Por Jamil Assis | Diretor de Relações Institucionais do Instituto Sivis

Reproduzido da Gazeta do Povo

Na mesma semana em que MC Poze foi liberto da penitenciária de Bangu sob aplausos, gritos e festa comandada pela “tropa do Oruam”, o humorista Léo Lins foi condenado a oito anos de prisão por “praticar, induzir ou incitar discriminação” em razão de piadas feitas em seus shows. O contraste é chocante — e revelador.

MC Poze, ícone do funk proibidão, acumula uma longa ficha de apologia ao crime. Ele e o parceiro Oruam são abertamente ligados ao Comando Vermelho, mencionando armas, drogas e a exaltação do tráfico em suas letras. Basta uma rápida busca para encontrar trechos que fazem propaganda explícita da facção criminosa que domina comunidades do Rio de Janeiro. E, ainda assim, não só estão soltos, como são celebrados como astros — inclusive à porta do presídio.

Enquanto isso, Léo Lins, cujo trabalho é justamente explorar os limites do humor — por vezes ácido, ofensivo ou provocador — foi condenado com uma pena semelhante à de traficantes. Não por agredir fisicamente, não por integrar uma organização criminosa, mas por piadas. 

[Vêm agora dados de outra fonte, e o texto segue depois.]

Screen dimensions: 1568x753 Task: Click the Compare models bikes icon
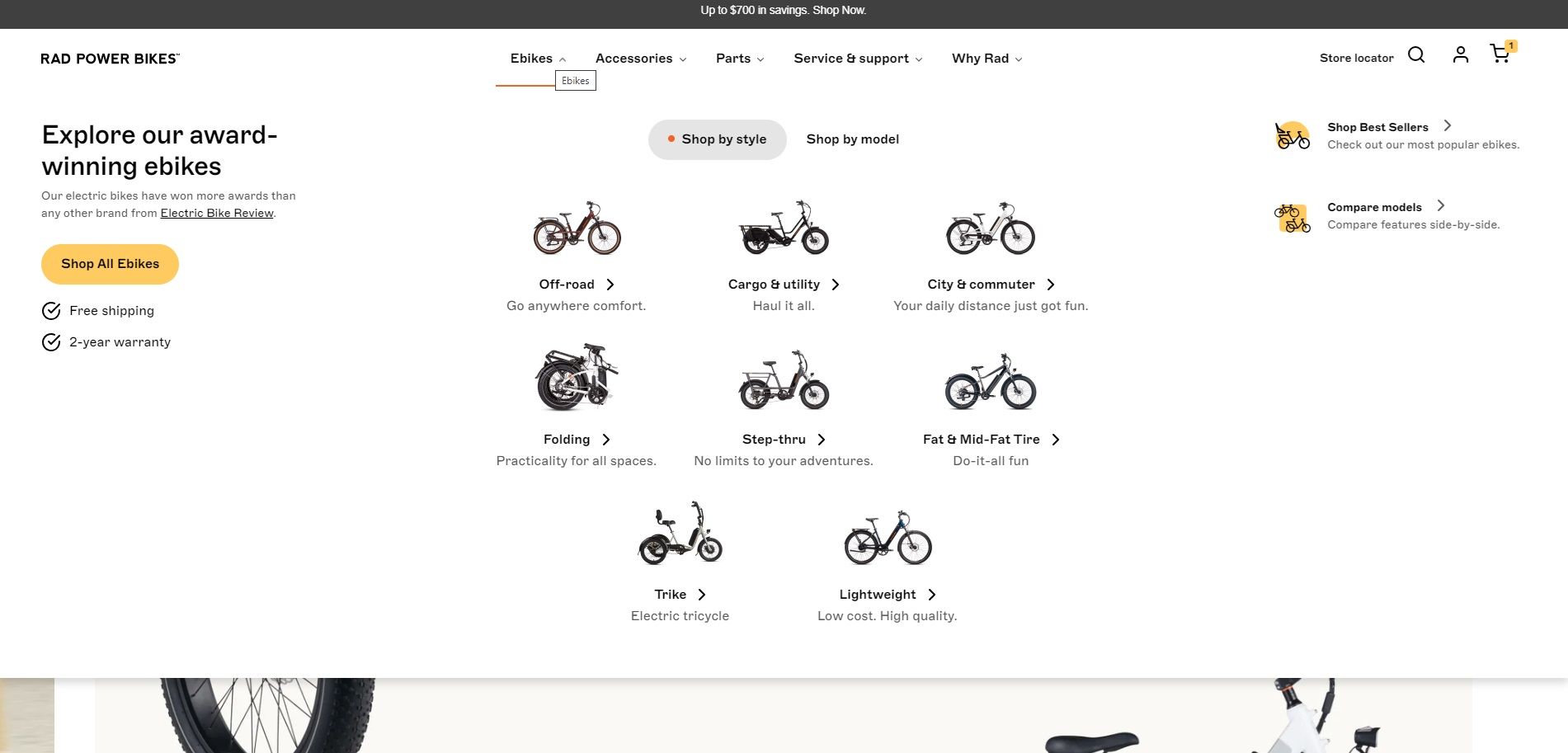tap(1293, 218)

A base legal da condenação: ter “praticado, induzido ou incitado discriminação”, segundo interpretação judicial. Não se tem conhecimento de nenhum ataque a pessoa vulnerável incitado pelo stand-up de Léo Lins.

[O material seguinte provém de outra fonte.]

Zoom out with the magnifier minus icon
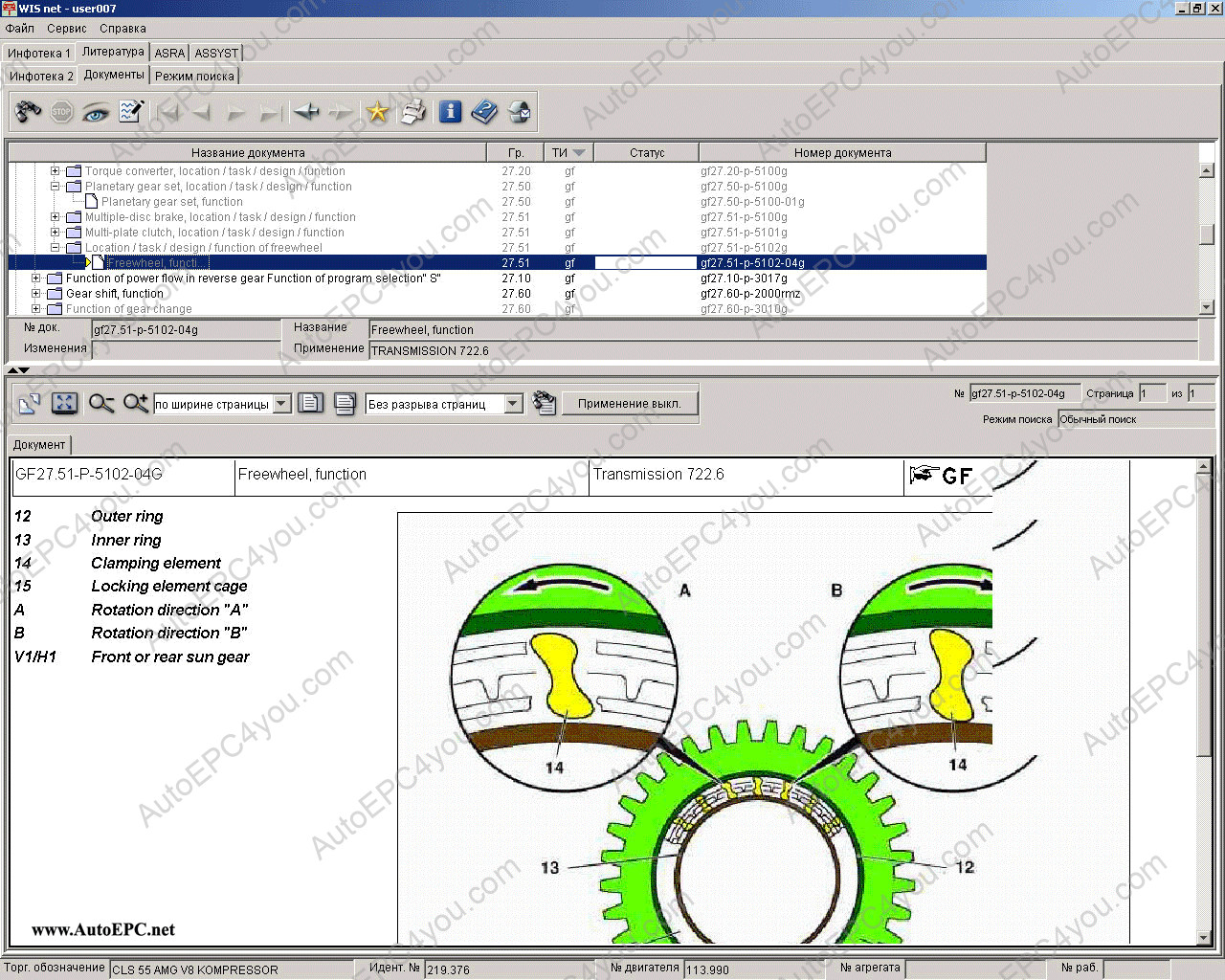This screenshot has width=1225, height=980. coord(101,404)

E como se tudo isso não bastasse, o Supremo Tribunal Federal ensaia nesta mesma semana uma flexibilização do artigo 19 do Marco Civil da Internet — justamente a norma que impede que plataformas removam conteúdos sem ordem judicial, protegendo a liberdade de expressão online. 

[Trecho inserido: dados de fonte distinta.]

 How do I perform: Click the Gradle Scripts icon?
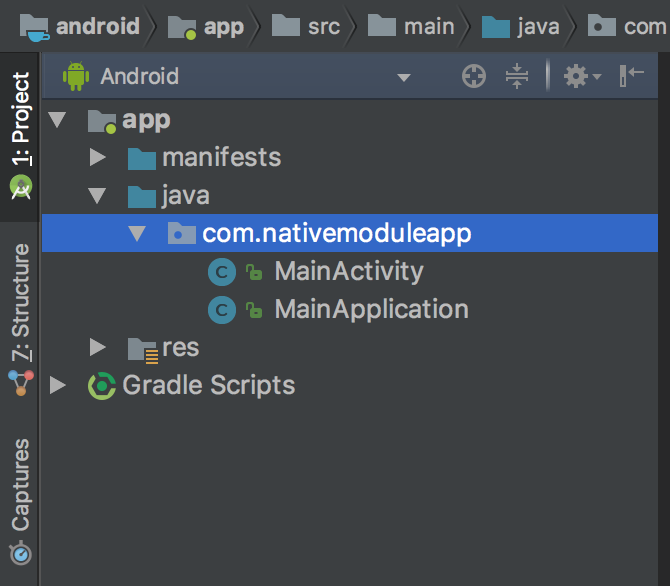101,385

A decisão poderá permitir que redes sociais sejam pressionadas por interesses políticos ou econômicos a remover conteúdos sem o devido processo, abrindo as portas para a censura privada incentivada pelo Estado.

A questão é de coerência. Se os porta-vozes do narcotráfico podem circular livremente — exaltando facções e violência — o que justifica o Supremo Tribunal Federal intervir nas redes sociais para censurar discursos infinitamente menos nocivos? 

Se é permitido glorificar organizações criminosas em um país assolado pelo narcoterrorismo, por que não há liberdade de expressão para um humorista fazer piadas, ainda que de mau gosto?

Trata-se, portanto, de uma semana emblemática — e preocupante. Uma semana em que a liberdade de expressão foi punida com a prisão, enquanto a apologia ao crime foi tratada com festa. Em que o Estado sinalizou que o humor pode ser mais perigoso que o tráfico, e que o debate livre na internet talvez precise de tutela. Algo está profundamente errado.